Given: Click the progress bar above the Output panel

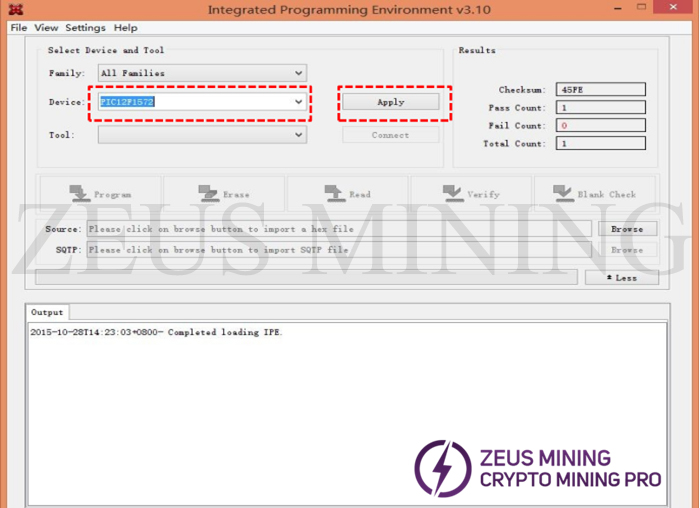Looking at the screenshot, I should pos(305,277).
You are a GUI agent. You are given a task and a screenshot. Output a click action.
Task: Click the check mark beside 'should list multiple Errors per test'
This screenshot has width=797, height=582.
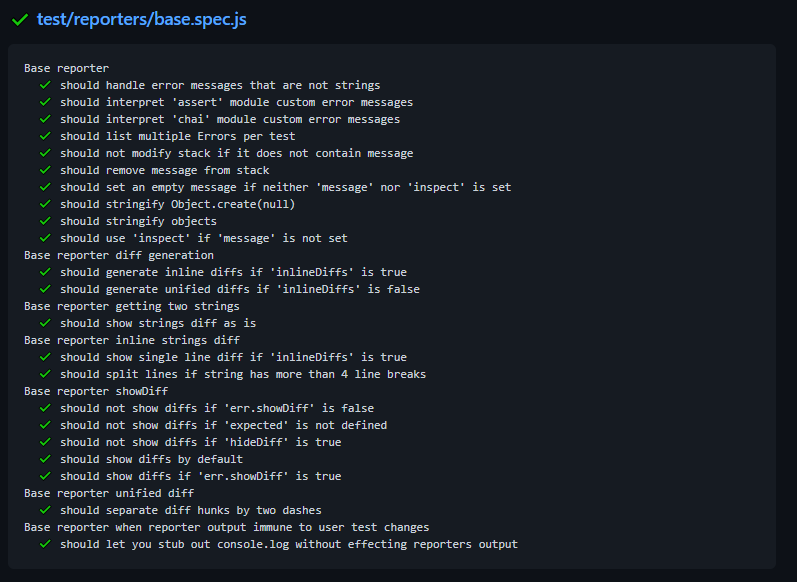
==========
Exactly the lines from the one containing "Task: Click the" through the end of the data above: repeat those, both ends included, and nothing else. Skip the pictures.

Task: Click the check mark beside 'should list multiple Errors per test'
This screenshot has width=797, height=582.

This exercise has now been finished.